■ Work task:
Print the records below exactly, omitting all pictures.

==================================================

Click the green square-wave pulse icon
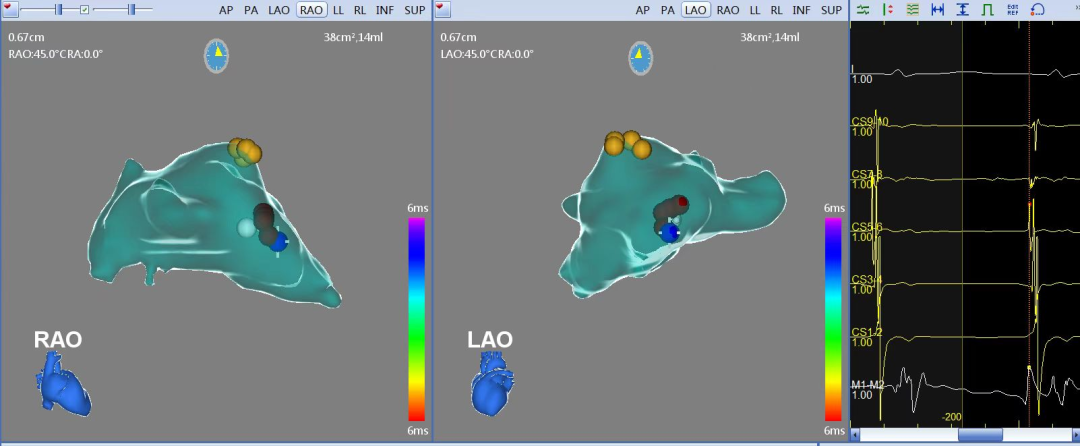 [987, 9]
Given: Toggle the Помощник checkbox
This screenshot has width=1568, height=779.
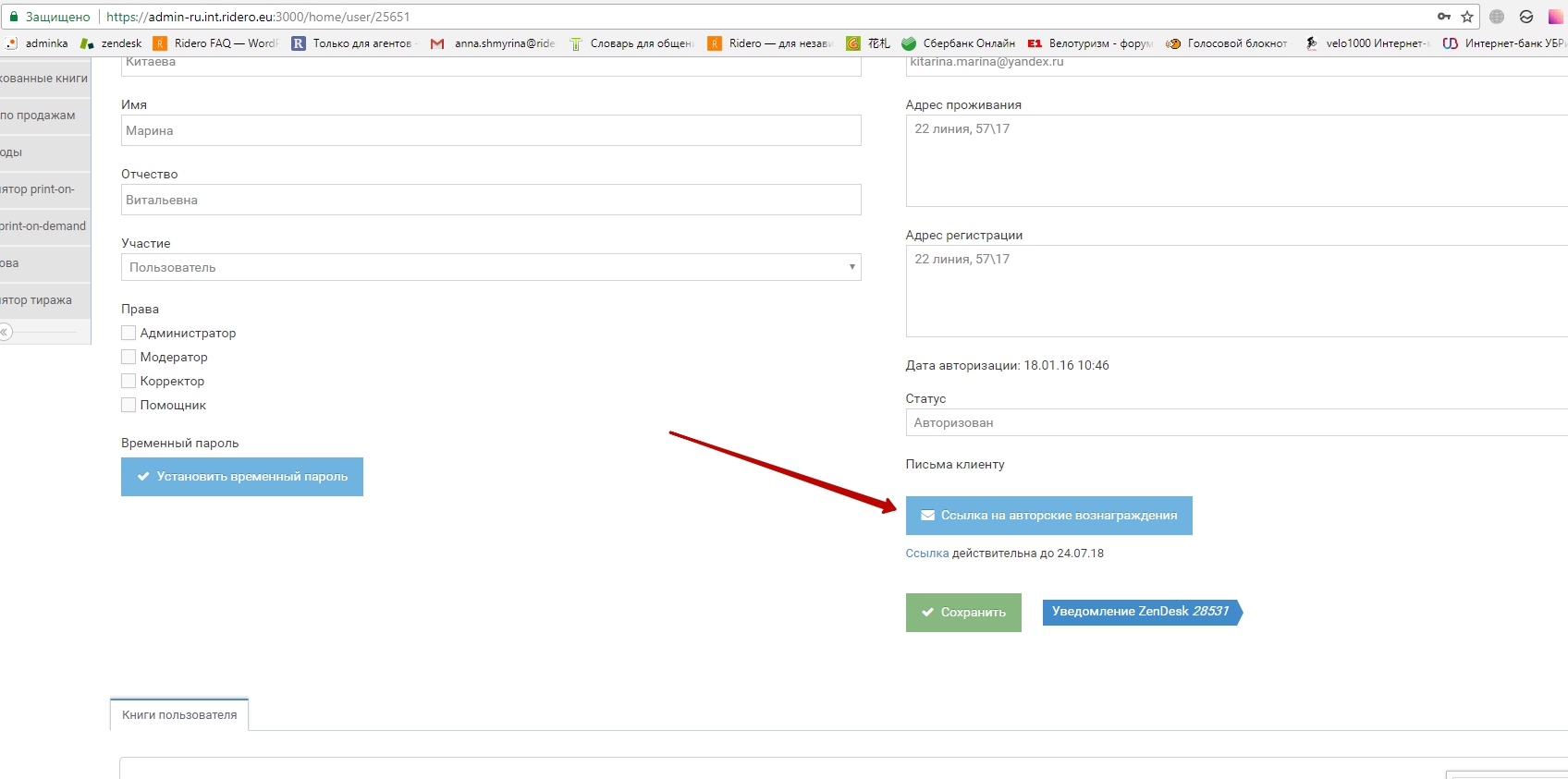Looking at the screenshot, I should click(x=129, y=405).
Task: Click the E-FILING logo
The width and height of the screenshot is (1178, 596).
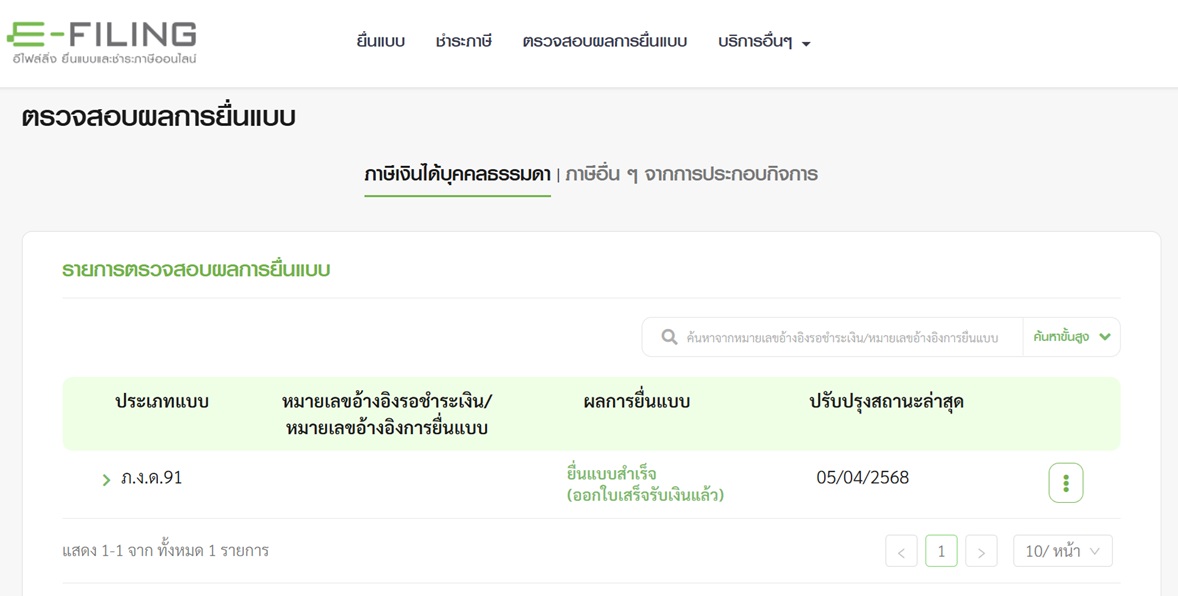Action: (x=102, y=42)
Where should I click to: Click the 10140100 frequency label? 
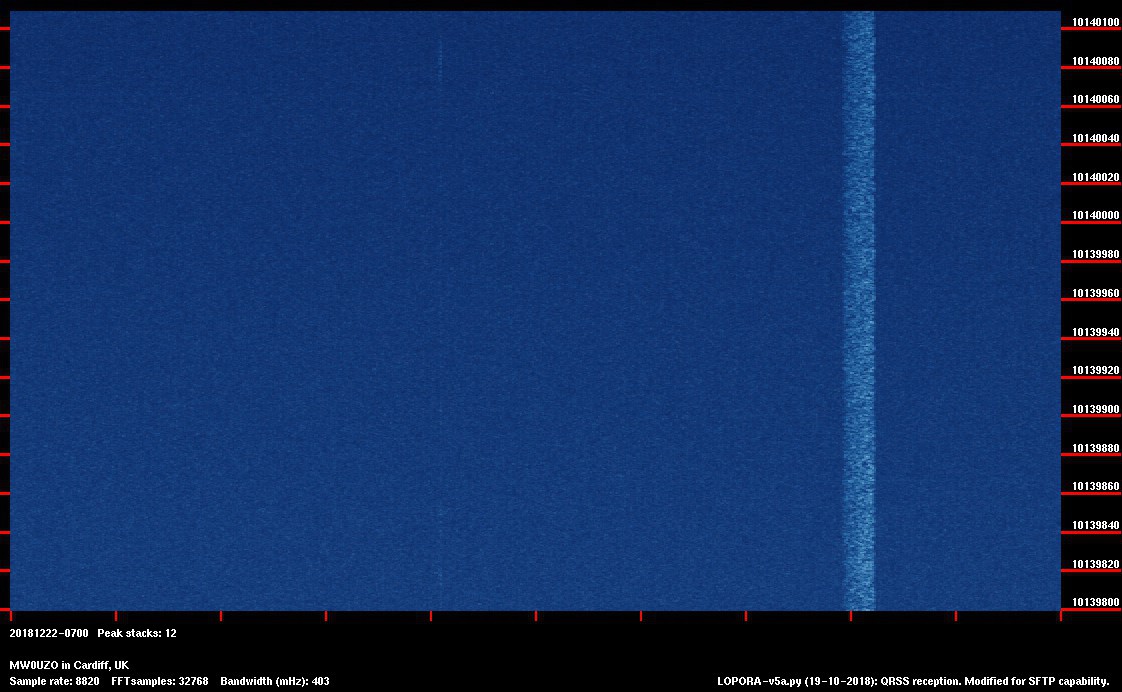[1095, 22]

==================================================

■ Solution for this task:
Click the green square-wave pulse icon
 [987, 9]
Given: Toggle the Помощник checkbox
This screenshot has width=1568, height=779.
Looking at the screenshot, I should click(x=129, y=405).
Task: Click the E-FILING logo
The width and height of the screenshot is (1178, 596).
Action: (x=102, y=42)
Where should I click to: Click the 10140100 frequency label? 
[1095, 22]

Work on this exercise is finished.